Now I have the most beautiful avatar in the entire universe, displayed at the top of the highest realms for all the world to see! And I'm so very, _very, VERY _happy, now that my life is complete!

_Now if I just had a lousy bowl of choclate ice cream..._


----------



## alc112

¡POr favor no se metan con los avatares!
Creo que los avatares reflejan un poco la forma de ser de cada uno, ¿no creen?


----------



## alc112

Si sacan las imagnes por lo menos podrían agregar algunas emoticones?
Por fa


----------



## garryknight

cuchuflete said:
			
		

> (*j*)
> ----



Oh, you found your 3D glasses! Neat!  

When I saw the Sueño thread I wondered how people on dialup would cope with the download times. Attached images makes sense. And anyone on an old modem can always turn off images in their browser to speed things up further. I've noticed a bit of a slow-down recently and wondered if it had anything to do with the numbers of people logged in at any one time. Has this gone up, does anyone know? Mike?


----------



## cuchuflete

garryknight said:
			
		

> Oh, you found your 3D glasses! Neat!
> 
> When I saw the Sueño thread I wondered how people on dialup would cope with the download times. Attached images makes sense. And anyone on an old modem can always turn off images in their browser to speed things up further. I've noticed a bit of a slow-down recently and wondered if it had anything to do with the numbers of people logged in at any one time. Has this gone up, does anyone know? Mike?



Hi Garry,

Yes, I remember the good old days, back in December of '04, when I was on a 28k (nominal) dial-up modem, running, or limping at about 24k. Average online members were far fewer than today, but through turning off images, and trips to the coffee pot, I survived. Now DSL has reached my tiny hamlet, and things are....well, truth be told, even slower at times.
When I open a text only ['cept avatars] page, it's quite zippy.  But some pages take forever to load.

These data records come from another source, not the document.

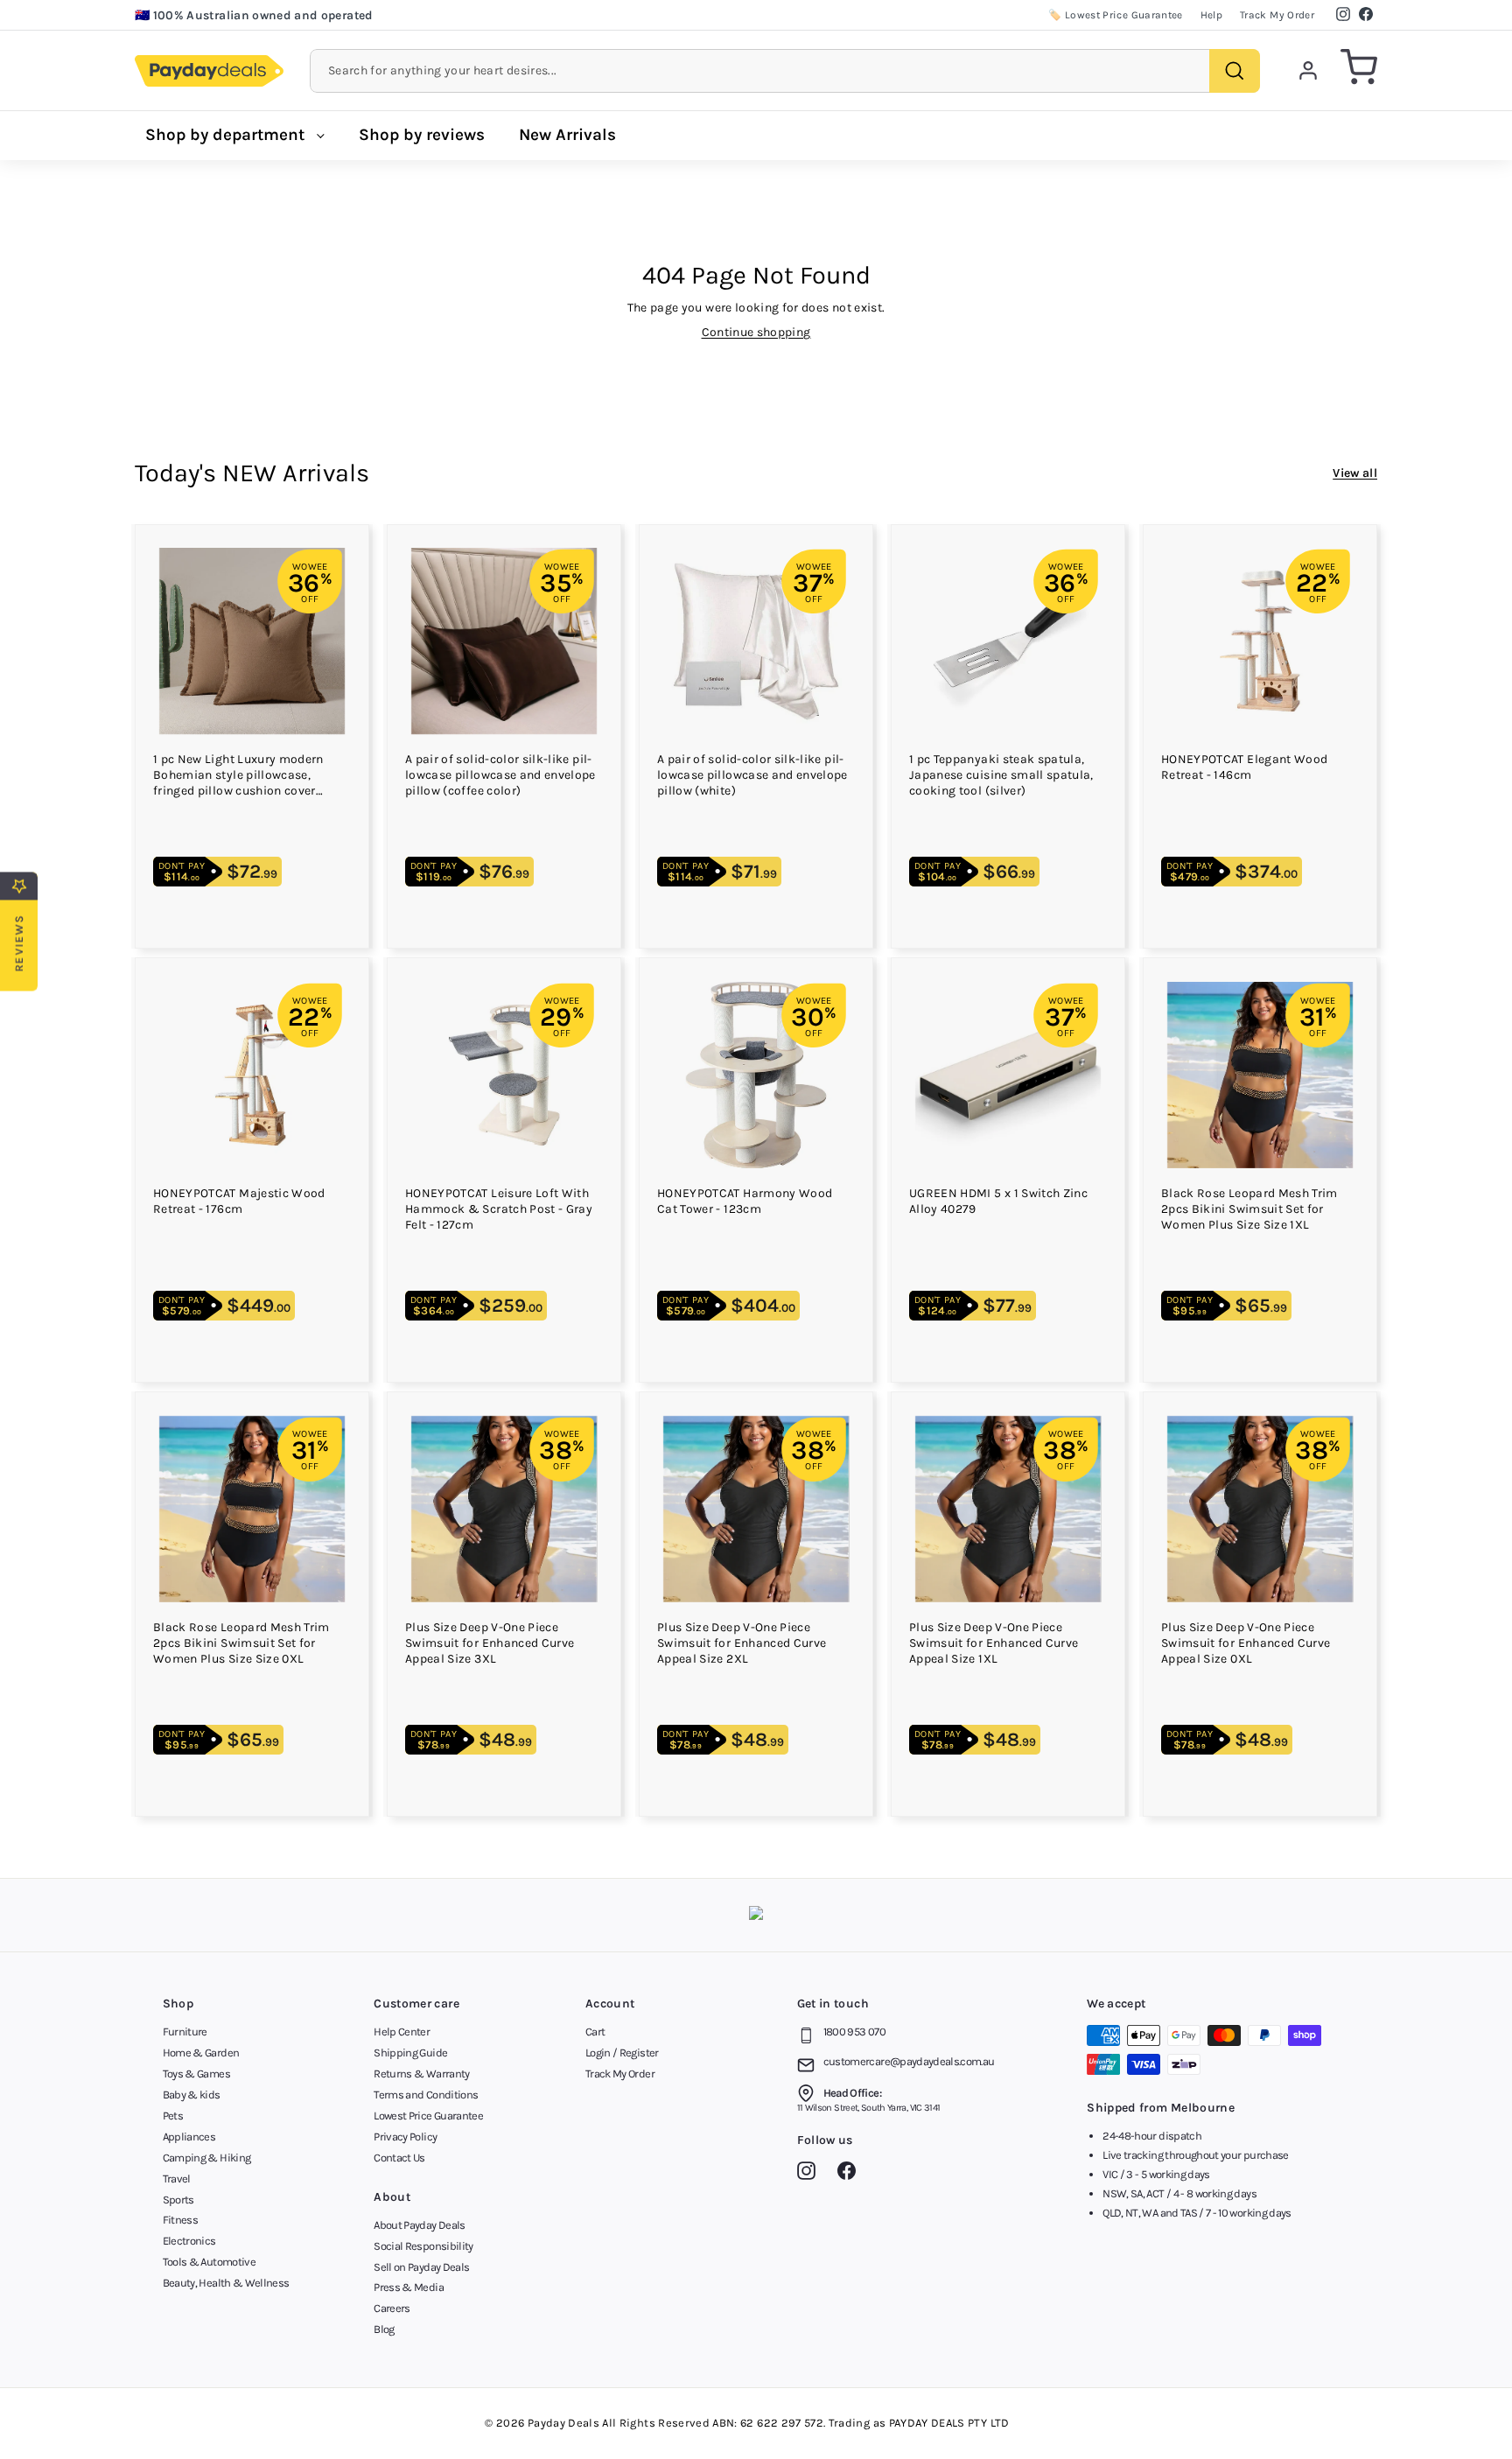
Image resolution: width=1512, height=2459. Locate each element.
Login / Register (622, 2052)
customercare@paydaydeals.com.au (909, 2061)
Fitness (180, 2219)
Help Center (402, 2031)
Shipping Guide (410, 2052)
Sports (178, 2199)
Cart (595, 2031)
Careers (392, 2308)
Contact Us (399, 2157)
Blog (384, 2329)
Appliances (189, 2136)
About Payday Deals (419, 2224)
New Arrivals (567, 134)
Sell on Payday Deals (421, 2266)
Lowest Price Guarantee (428, 2115)
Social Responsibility (423, 2245)
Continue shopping (756, 332)
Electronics (189, 2240)
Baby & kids (191, 2094)
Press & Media (409, 2287)
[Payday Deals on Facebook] (850, 2173)
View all (1355, 473)
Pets (173, 2115)
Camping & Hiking (207, 2157)
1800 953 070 (854, 2031)
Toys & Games (196, 2073)
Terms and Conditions (426, 2094)
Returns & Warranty (421, 2073)
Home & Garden (201, 2052)
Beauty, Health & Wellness (226, 2282)
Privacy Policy (405, 2136)
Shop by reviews (422, 134)
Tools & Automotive (209, 2261)
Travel (177, 2178)
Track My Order (1277, 15)
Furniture (185, 2031)
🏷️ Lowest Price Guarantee (1115, 15)
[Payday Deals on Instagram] (810, 2173)
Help (1211, 15)
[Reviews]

Mike is busy planning and testing server improvements, but the graphics must make life painful for those without T1, T3 or DSL. The numbers of people logged on at any one time is certainly a part of the issue. The amount of band-width needed for graphics _vs. _text is another.

Just imagine a world in which Neal has his ice cream, we all see nothing but text on the screen, and we have the luxury of thinking about the meaning of the words, undistracted by visual clutter! Oh, and some fool gets to make faces with standard keyboard characters! 

ççççççç​ /{o}||{o}\​ wwww
vv​ 


saludos,
cuchu


----------



## ILT

Just one question, I'm fairly new to the forum and I have to ask:

What are inline images?

Thanks

ILT


----------



## Artrella

Well, ok! We don't have to be so selfish, we have to think about people who don't have broad-band...  
I love drawings and pics....I love giving presents to the foreros....mmmmm!!!...ok! 

Mike... no more smilies??? Or just the pics??  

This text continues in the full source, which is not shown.